What to produce: Please write the next part of the passage below about the chibicc C compiler, starting right after its final sentence.

Document:
↓↓↓

Generated executables of these programs pass their corresponding test
suites. So, chibicc actually supports a wide variety of C11 features
and is able to compile hundreds of thousands of lines of real-world C
code correctly.
chibicc is developed as the reference implementation for a book I'm
currently writing about the C compiler and the low-level programming.
The book covers the vast topic with an incremental approach; in the first
chapter, readers will implement a "compiler" that accepts just a single
number as a "language", which will then gain one feature at a time in each
section of the book until the language that the compiler accepts matches
what the C11 spec specifies. I took this incremental approach from [the
paper](http://scheme2006.cs.uchicago.edu/11-ghuloum.pdf) by Abdulaziz
Ghuloum.
Each commit of this project corresponds to a section of the book. For this
purpose, not only the final state of the project but each commit was
carefully written with readability in mind. Readers should be able to learn
how a C language feature can be implemented just by reading one or a few
commits of this project. For example, this is how
[while](https://github.com/rui314/chibicc/commit/773115ab2a9c4b96f804311b95b20e9771f0190a),
[[]](https://github.com/rui314/chibicc/commit/75fbd3dd6efde12eac8225d8b5723093836170a5),
[?:](https://github.com/rui314/chibicc/commit/1d0e942fd567a35d296d0f10b7693e98b3dd037c),
and [thread-local
variable](https://github.com/rui314/chibicc/commit/79644e54cc1805e54428cde68b20d6d493b76d34)
are implemented. If you have plenty of spare time, it might be fun to read
it from the [first
commit](https://github.com/rui314/chibicc/commit/0522e2d77e3ab82d3b80a5be8dbbdc8d4180561c).
If you like this project, please consider purchasing a copy of the book
when it becomes available! 😀 I publish the source code here to give people
early access to it, because I was planing to do that anyway with a
permissive open-source license after publishing the book. If I don't charge
for the source code, it doesn't make much sense to me to keep it private. I
hope to publish the book in 2021.
You can sign up [here](https://forms.gle/sgrMWHGeGjeeEJcX7) to receive a
notification when a free chapter is available online or the book is published.
I pronounce chibicc as _chee bee cee cee_. "chibi" means "mini" or
"small" in Japanese. "cc" stands for C compiler.
## Status
chibicc supports almost all mandatory features and most optional
features of C11 as well as a few GCC language extensions.
Features that are often missing in a small compiler but supported by
chibicc include (but not limited to):
- Preprocessor
- float, double and long double (x87 80-bit floating point numbers)
- Bit-fields
- alloca()
- Variable-length arrays
- Compound literals
- Thread-local variables
- Atomic variables
- Common symbols
- Designated initializers
- L, u, U and u8 string literals
- Functions that take or return structs as values, as specified by the
x86-64 SystemV ABI
chibicc does not support complex numbers, K&R-style function prototypes
and GCC-style inline assembly. Digraphs and trigraphs are intentionally
left out.

↑↑↑

Material:
↓↓↓

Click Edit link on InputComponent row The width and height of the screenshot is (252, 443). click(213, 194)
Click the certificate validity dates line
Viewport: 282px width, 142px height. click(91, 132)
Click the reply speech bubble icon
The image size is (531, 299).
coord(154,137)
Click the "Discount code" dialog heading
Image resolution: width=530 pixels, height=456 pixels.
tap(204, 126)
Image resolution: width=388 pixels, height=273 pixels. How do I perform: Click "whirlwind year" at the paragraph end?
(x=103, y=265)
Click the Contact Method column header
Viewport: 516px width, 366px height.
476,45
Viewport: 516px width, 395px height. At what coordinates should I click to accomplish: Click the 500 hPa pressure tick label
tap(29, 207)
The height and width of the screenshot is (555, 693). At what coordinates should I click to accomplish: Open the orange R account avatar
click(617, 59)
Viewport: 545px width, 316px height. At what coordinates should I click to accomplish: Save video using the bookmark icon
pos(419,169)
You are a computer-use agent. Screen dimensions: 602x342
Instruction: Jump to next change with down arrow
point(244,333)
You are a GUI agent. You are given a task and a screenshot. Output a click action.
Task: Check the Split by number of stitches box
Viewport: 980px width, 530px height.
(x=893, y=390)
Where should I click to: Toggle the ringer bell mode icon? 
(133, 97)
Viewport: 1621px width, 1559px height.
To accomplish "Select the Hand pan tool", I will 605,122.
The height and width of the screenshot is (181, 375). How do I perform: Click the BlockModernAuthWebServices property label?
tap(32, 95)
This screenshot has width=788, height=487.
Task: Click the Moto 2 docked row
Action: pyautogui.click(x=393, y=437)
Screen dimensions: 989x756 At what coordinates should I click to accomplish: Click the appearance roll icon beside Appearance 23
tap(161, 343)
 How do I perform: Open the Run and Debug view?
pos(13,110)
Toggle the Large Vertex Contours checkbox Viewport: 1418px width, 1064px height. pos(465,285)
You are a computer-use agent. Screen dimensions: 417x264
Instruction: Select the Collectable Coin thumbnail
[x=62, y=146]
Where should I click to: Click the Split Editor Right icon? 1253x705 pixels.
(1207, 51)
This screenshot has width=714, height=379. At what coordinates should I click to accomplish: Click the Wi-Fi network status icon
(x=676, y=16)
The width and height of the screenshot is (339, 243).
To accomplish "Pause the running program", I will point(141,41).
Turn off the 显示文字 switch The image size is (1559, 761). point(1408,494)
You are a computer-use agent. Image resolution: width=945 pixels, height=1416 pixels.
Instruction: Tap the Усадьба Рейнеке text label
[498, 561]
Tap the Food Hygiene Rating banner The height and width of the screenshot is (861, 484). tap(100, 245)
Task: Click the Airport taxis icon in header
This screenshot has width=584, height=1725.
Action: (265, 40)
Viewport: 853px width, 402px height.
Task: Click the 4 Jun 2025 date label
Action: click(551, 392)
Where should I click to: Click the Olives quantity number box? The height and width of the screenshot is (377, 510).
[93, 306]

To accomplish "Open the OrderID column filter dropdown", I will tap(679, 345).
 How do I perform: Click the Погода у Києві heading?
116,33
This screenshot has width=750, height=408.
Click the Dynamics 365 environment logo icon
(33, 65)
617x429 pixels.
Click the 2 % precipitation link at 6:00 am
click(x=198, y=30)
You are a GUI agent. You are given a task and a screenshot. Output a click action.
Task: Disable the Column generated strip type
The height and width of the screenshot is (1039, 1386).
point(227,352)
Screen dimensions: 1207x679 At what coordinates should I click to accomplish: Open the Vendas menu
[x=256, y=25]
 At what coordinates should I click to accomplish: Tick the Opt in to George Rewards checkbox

↑↑↑

Exercise result:
chibicc outputs a simple but nice error message when it finds an error in
source code.
There's no optimization pass. chibicc emits terrible code which is probably
twice or more slower than GCC's output. I have a plan to add an
optimization pass once the frontend is done.
I'm using Ubuntu 20.04 for x86-64 as a development platform. I made a
few small changes so that chibicc works on Ubuntu 18.04, Fedora 32 and
Gentoo 2.6, but portability is not my goal at this moment. It may or
may not work on systems other than Ubuntu 20.04.
## Internals
chibicc consists of the following stages:
- Tokenize: A tokenizer takes a string as an input, breaks it into a list
of tokens and returns them.
- Preprocess: A preprocessor takes as an input a list of tokens and output
a new list of macro-expanded tokens. It interprets preprocessor
directives while expanding macros.
- Parse: A recursive descendent parser constructs abstract syntax trees
from the output of the preprocessor. It also adds a type to each AST
node.
- Codegen: A code generator emits an assembly text for given AST nodes.
## Contributing
When I find a bug in this compiler, I go back to the original commit that
introduced the bug and rewrite the commit history as if there were no such
bug from the beginning. This is an unusual way of fixing bugs, but as a
part of a book, it is important to keep every commit bug-free.
Thus, I do not take pull requests in this repo. You can send me a pull
request if you find a bug, but it is very likely that I will read your
patch and then apply that to my previous commits by rewriting history. I'll
credit your name somewhere, but your changes will be rewritten by me before
submitted to this repository.
Also, please assume that I will occasionally force-push my local repository
to this public one to rewrite history. If you clone this project and make
local commits on top of it, your changes will have to be rebased by hand
when I force-push new commits.
## Design principles
chibicc's core value is its simplicity and the reability of its source
code. To achieve this goal, I was careful not to be too clever when
writing code. Let me explain what that means.
Oftentimes, as you get used to the code base, you are tempted to
_improve_ the code using more abstractions and clever tricks.
But that kind of _improvements_ don't always improve readability for
first-time readers and can actually hurts it. I tried to avoid the
pitfall as much as possible. I wrote this code not for me but for
first-time readers.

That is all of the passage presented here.